The boys team finished second to LaGrande in the overall standings, while the girls finished behind Seaside and Pendleton high schools to take third place. Because LaGrande’s girls team finished in fifth, HRV overtook them to win the combined title.
“Winning the combined title counts for a lot because our team works so well together,” coach Kass Bergstrom said. “The kids feed off one another and really help each other pull through the tough races.”
Bergstrom said The Dalles Invitational had much the same feel as a district or state meet — 13 schools in all — and it was important for the swimmers to experience a meet of this magnitude to prepare them for the pressure of the big meets next month.

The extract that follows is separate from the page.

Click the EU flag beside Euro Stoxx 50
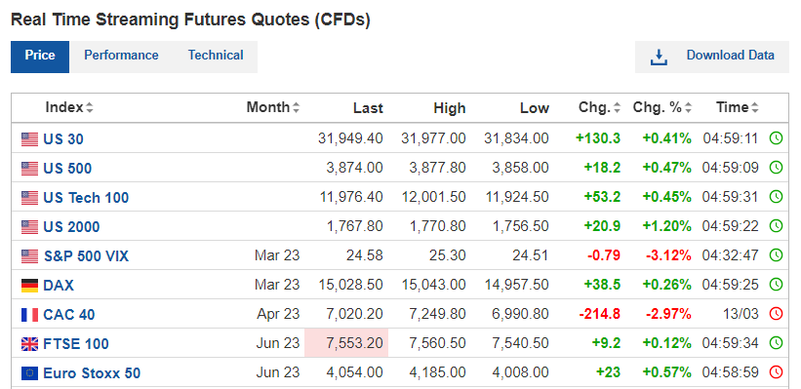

“The kids couldn’t help but get psyched up for this meet,” she said. “I hope they can hang onto that feeling and use it to their advantage in a few weeks.”
Top individual performances for HRV were Caitlyn Shortt, who won the 200 free by almost nine seconds; Oliver Burton, who won the 100 fly with his fastest in-season time of 54.75 seconds; Rachel Culpepper, who chopped two seconds off her personal best to take second in the 100 breast; Sean Jennings, who dropped four seconds off his 200 free time to finish fourth; and Cody MacMillan, who out-touched Owen Kenton of LaGrande by three-hundredths of a second to take second place in the boys 200 IM.
Other notable HRV finishes included Kelsey Shortt taking third in the 100 back, Henry Burton finishing third in the 100 fly, and both 200 medley relay teams placing in the top three — girls second, boys third.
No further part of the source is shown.